# [Exercise data]
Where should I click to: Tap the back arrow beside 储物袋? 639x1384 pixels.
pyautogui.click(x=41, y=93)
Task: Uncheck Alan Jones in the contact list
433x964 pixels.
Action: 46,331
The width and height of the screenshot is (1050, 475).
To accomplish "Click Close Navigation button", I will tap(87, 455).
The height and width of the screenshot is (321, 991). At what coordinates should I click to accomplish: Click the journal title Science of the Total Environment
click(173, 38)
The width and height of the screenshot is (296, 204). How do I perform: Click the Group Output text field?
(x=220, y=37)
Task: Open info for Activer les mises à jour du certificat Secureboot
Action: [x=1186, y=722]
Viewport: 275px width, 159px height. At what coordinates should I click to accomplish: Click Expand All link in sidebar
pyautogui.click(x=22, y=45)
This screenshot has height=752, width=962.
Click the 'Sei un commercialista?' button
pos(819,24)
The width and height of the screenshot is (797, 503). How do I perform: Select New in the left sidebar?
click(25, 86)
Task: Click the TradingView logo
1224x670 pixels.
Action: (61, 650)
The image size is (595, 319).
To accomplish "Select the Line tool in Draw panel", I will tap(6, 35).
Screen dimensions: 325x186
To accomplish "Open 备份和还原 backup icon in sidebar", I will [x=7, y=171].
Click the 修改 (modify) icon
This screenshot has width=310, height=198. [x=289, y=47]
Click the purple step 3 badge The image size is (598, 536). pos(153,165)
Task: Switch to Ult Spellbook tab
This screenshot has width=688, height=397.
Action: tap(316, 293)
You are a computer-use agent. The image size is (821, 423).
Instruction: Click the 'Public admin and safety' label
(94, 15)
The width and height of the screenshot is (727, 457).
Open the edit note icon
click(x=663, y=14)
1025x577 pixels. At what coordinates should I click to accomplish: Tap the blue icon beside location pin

# [What needs to be done]
Write out every entry above, word for word.

# [The answer]
Where should I click to: Tap the back arrow beside 储物袋? 639x1384 pixels.
pyautogui.click(x=41, y=93)
Task: Uncheck Alan Jones in the contact list
433x964 pixels.
Action: 46,331
The width and height of the screenshot is (1050, 475).
To accomplish "Click Close Navigation button", I will tap(87, 455).
The height and width of the screenshot is (321, 991). At what coordinates should I click to accomplish: Click the journal title Science of the Total Environment
click(173, 38)
The width and height of the screenshot is (296, 204). How do I perform: Click the Group Output text field?
(x=220, y=37)
Task: Open info for Activer les mises à jour du certificat Secureboot
Action: [x=1186, y=722]
Viewport: 275px width, 159px height. At what coordinates should I click to accomplish: Click Expand All link in sidebar
pyautogui.click(x=22, y=45)
This screenshot has height=752, width=962.
Click the 'Sei un commercialista?' button
pos(819,24)
The width and height of the screenshot is (797, 503). How do I perform: Select New in the left sidebar?
click(25, 86)
Task: Click the TradingView logo
1224x670 pixels.
Action: (61, 650)
The image size is (595, 319).
To accomplish "Select the Line tool in Draw panel", I will tap(6, 35).
Screen dimensions: 325x186
To accomplish "Open 备份和还原 backup icon in sidebar", I will [x=7, y=171].
Click the 修改 (modify) icon
This screenshot has width=310, height=198. [x=289, y=47]
Click the purple step 3 badge The image size is (598, 536). pos(153,165)
Task: Switch to Ult Spellbook tab
This screenshot has width=688, height=397.
Action: tap(316, 293)
You are a computer-use agent. The image size is (821, 423).
Instruction: Click the 'Public admin and safety' label
(94, 15)
The width and height of the screenshot is (727, 457).
Open the edit note icon
click(x=663, y=14)
1025x577 pixels. At what coordinates should I click to accomplish: Tap the blue icon beside location pin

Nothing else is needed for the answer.